Oluşturduğu yandaş, teslim olmuş sendikalara rağmen kamu çalışanlarının hâla büyük kesimi diğer sendikaların üyesidir.

İktidarın oluşturmaya çalıştığı parti devleti bir türlü oluşturulamamıştır.

İşte, bu sebeplerle Türkiye Cumhuriyeti Devletini kuranlar, siyasi iktidarların baskılarından uzak, devletin ve milletin haklarını koruyabilmeleri amacıyla devlet memurlarına, diğer çalışanlardan farklı olarak iş güvencesi hakkı vermiştir. İş güvencesi, devlet memurlarının geleceğinden çok, ülke ve milletin menfaatlerinin ve geleceğinin gereğidir.

Hükümetin önergelerinin yasalaşması durumunda, kamu görevlisi usulsüz yollardan işten çıkarıldığını ya da başka bir göreve atandığını yargı yoluyla ispat etse bile iki yıl süreyle görevine dönemeyecek, üstelik yargı kararını yerine getirmeyen yetkililer hakkında hiçbir yasal işlem yapılamayacaktır.

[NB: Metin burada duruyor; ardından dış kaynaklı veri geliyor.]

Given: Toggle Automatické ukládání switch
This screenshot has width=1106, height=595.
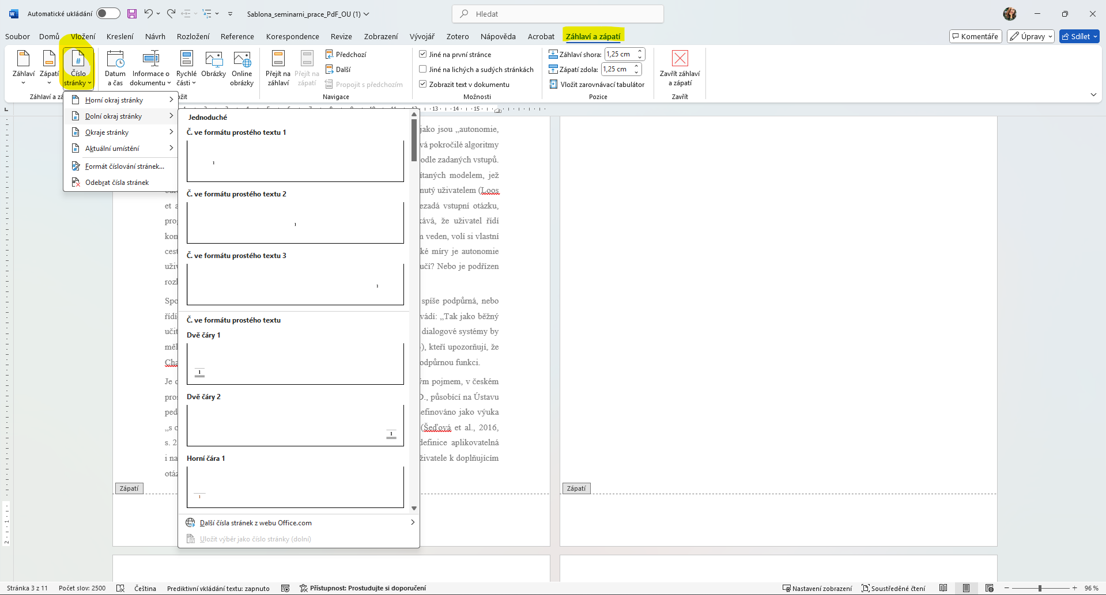Looking at the screenshot, I should coord(108,14).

Yani görevden alınanlar davaları kazansalar bile eski görevlerine dönemeyecek, yargı kararlarını uygulamayan idareciler hakkında ise ceza soruşturması açılmayacaktır.

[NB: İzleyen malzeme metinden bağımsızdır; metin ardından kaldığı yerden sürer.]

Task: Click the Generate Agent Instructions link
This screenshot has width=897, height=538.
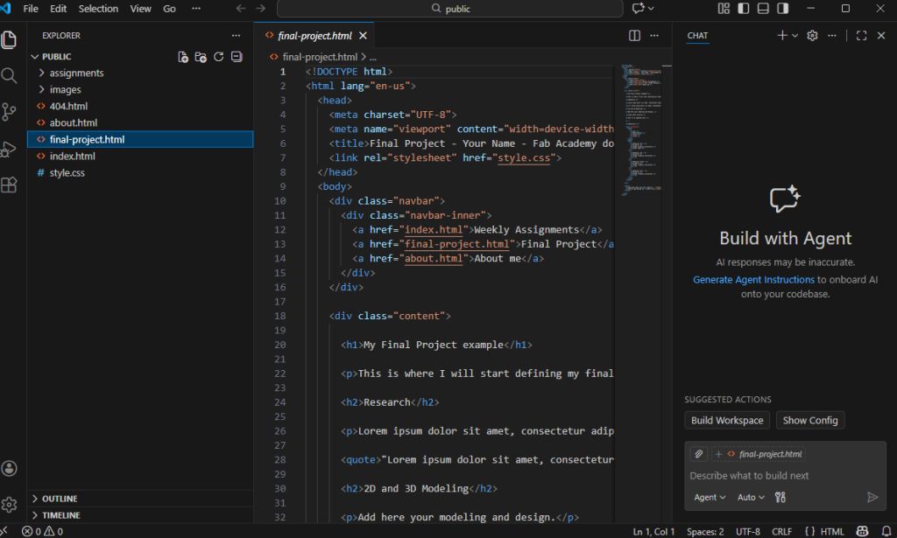Action: [x=753, y=280]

Böyle bir uygulama hukuk devletinin katledilmesi, iktidarın hukuku askıya alması ve memurun iş güvencesinin yok edilmesi demektir.

Kamu görevlilerinin ve vatandaşların hukuksuz muameleyle karşı karşıya kalmaları durumunda başvuracakları yegâne yol, yapılan yanlışların yargı kararlarıyla düzeltilmesini sağlamaktır.

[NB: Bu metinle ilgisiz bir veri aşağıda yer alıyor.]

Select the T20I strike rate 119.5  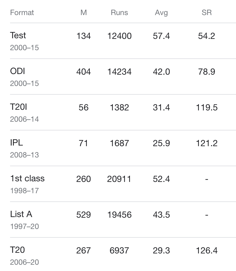point(206,108)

Şimdi ise memurlarımızın yargı yoluyla idari hataları telafi etme hakları kısıtlanmakta, iş güvenceleri ellerinden alınmaktadır.

Hukuk kurallarının uygulanmadığı, yargı kararlarının hiçe sayıldığı bir yerde düzenden, kuraldan ve adaletten söz etmek mümkün değildir.

Ülkeyi tek eline alma konusunda kararlı olan iktidar, memurların yargı yolunu kapatarak demokrasiye darbe vurduğunu ve adalete olan güveni sarstığını görmek zorundadır. Böyle bir uygulamayı kabul etmemiz mümkün değildir.

İktidar yaptığı yanlışı görmeli, Türk memuru sürüklendiği uçurumun farkına varmalı ve derhal bu sevdadan vazgeçilmelidir.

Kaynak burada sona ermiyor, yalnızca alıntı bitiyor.